Since time immemorial, salmon have been and continue to be essential to traditional lifeways and survival of Indian people. On February 12, 1974, federal court Judge George Boldt made a ruling that affirmed Indian treaty rights to hunt, fish and gather "at usual and accustomed grounds and stations is further secured to said Indians in common with all citizens of the Territory." In his ruling, Judge Boldt interpreted "in common with" to mean an equal share, 50 percent of the available salmon harvest.

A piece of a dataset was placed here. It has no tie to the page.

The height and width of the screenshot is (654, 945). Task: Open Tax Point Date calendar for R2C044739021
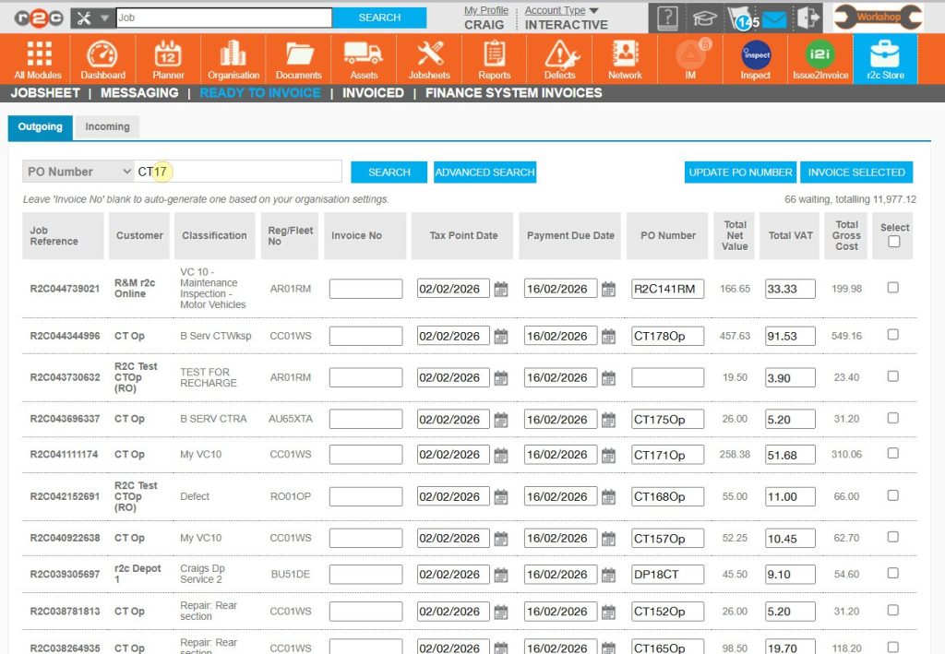click(x=501, y=290)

Lesson activities provide students an opportunity to learn about the importance of salmon to traditional lifeways and survival of Indian people, connect students' knowledge about the game "Keep Away" to understand how two governments solved a problem that affects us all, and read an article about the Boldt Decision to understand how treaties affected tribal fishing rights and federal Judge George Boldt's historic interpretation of treaty language.
Lesson activities focus on how perseverance and commitment aid in carrying out difficult decisions between the tribes and state. Students will engage in readings and activities on how the state and tribes found solutions to improve relationships toward a common goal of protecting salmon after the Boldt Decision. Students will research tribal and non-tribal websites that demonstrate government-to-government relationships in working toward salmon recovery.
Students will build on Levels 1 and 2 by seeing the Boldt Decision in action. They will explore at least one organization working toward salmon recovery and evaluate by completing the Whose Rules? CBA.
- How does physical geography affect Northwest Tribes' culture, economy, and where they choose to settle and trade?
- What were the political, economic, and cultural forces that led to the treaties?
- What are the ways in which Tribes respond to the threats and outside pressure to extinguish their cultures and independence?
- What do local Tribes do to meet the challenges of reservation life: and, as sovereign nations, what do local Tribes do to meet the economic and cultural needs of their Tribal communities?